Approach to Risk
The CEFC Board is ultimately responsible for overall business performance, including oversight of risk management, assisted by the Board Audit and Risk Committee.
At the executive level, the CEO has established an Executive Risk Committee, Executive Investment Committee, Joint Investment Committee for the Clean Energy Innovation Fund (with ARENA) and an Asset Management Committee. Each contribute to effective risk management.
The CEFC has established an enterprise-wide Risk Management Framework to monitor and manage all material risks, including strategic, investment and financial risks, operational risks, and regulatory and compliance risks. Consistent with section 68(c) of the CEFC Act, the Risk Management Framework sets out the manner in which risk is managed for the CEFC’s investments and for the CEFC itself.
The Risk Management Framework, along with the CEFC Investment Policies, embeds the active identification, management and mitigation of risks into all areas of the CEFC’s investment functions, portfolio management and broader business operations.
The CEFC’s primary activity is its investment function, and therefore our central focus is on managing all types of investment risk and associated decision-making processes.
An investment strategy that is too risk-averse would prevent the CEFC from fulfilling its public policy purpose, while an approach that is too risk-tolerant could lead to excessive capital losses. Balancing risk return and public policy outcomes are factors that are considered as part of each investment decision and ongoing management of the portfolio.
The CEFC Investment Risk team reviews and assesses credit and other risks associated with each proposed investment, independent of the investment origination team. Post-investment, the Portfolio Management team manages and reviews the performance of investments, with prompt remedial action taken where necessary.
Analysing and Mitigating Investment Risk
The CEFC has established processes for screening, reviewing and approving investments to ensure that there are appropriate controls and ‘checkpoints’ for risk, before a given investment proposal is approved and documented. This is further underpinned by a thorough process of due diligence:
- Investment proposals must be commercially viable, with an acceptable risk/return profile.
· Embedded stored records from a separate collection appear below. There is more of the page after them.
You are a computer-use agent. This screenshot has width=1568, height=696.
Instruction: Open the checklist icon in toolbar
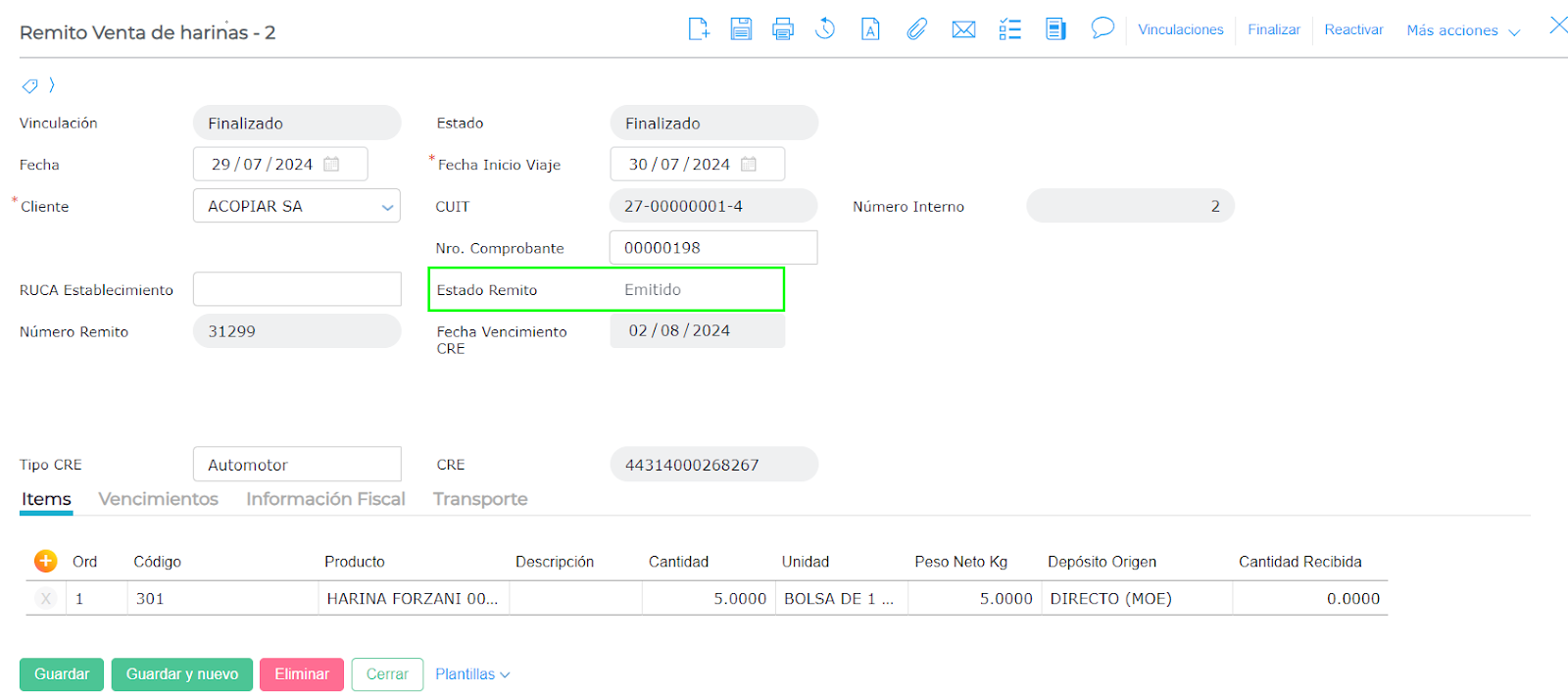(x=1009, y=29)
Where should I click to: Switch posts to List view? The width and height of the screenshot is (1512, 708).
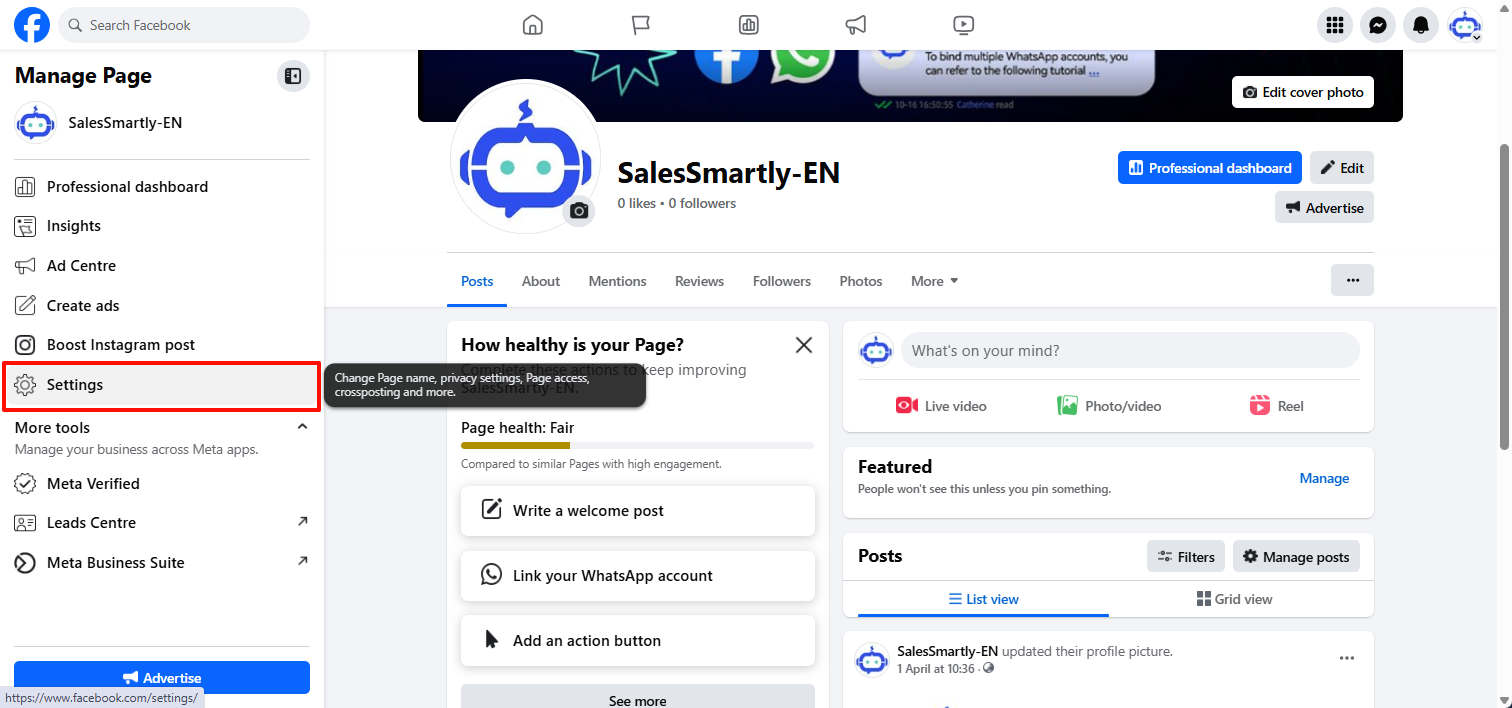coord(983,599)

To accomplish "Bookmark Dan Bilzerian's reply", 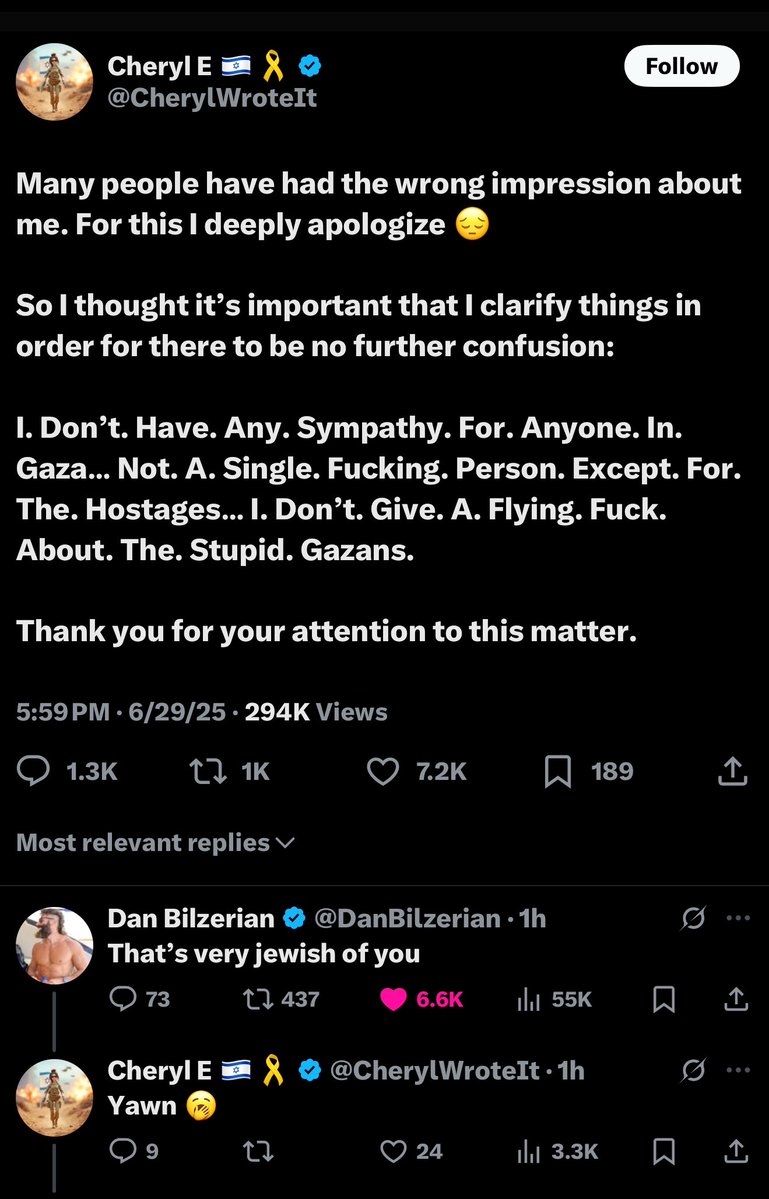I will 663,999.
- Standard techniques are employed in risk identification, analysis and mitigation, as part of any investment analysis.
- Where unfamiliar or unique risks are identified, the progression of the investment may be paused while additional due diligence or market-specific research is undertaken.
- The CEFC typically seeks the lowest possible risk position in the capital structure, particularly where the investment itself involves heightened levels of risk, as a protection of the CEFC investment against underperformance.
- If the CEFC lends to projects that sell power on an uncontracted or ‘merchant’ basis, the loans are sized and structured in a prudent manner. Overall merchant risk exposure is also capped at the portfolio level.
- The CEFC applies a range of conditions to an investment to mitigate an identified risk, including accelerated repayments of capital in certain events.
- The CEFC has a strong preference for investing alongside private sector capital providers, enabling investment risks to be shared.
- For debt investments, the CEFC typically holds first ranking security against the borrowing entity, the project, or the equipment finance.
- The CEFC spends considerable effort analysing the creditworthiness of borrowers, the technology, the business case of the proposal, the security on offer, and the CEFC’s potential exposure in the event that an investment may not achieve expectations.
- The CEFC seeks portfolio diversification to avoid excessive exposure and concentration of risk, including: specific technologies; higher risk financing structures; single entities; merchant energy price risk; individual markets and geographical areas.
- The CEFC has a portfolio management function, with systems and process to ensure continuous monitoring of investments and early detection of underperformance and enable remedial action.
- Inevitably a proportion of investments will underperform and the CEFC will experience a loss. For example, in a debt default situation, the level of loss incurred by the CEFC will be determined by a number of factors, including the level of seniority that the CEFC holds in the capital structure and the value of the underlying security.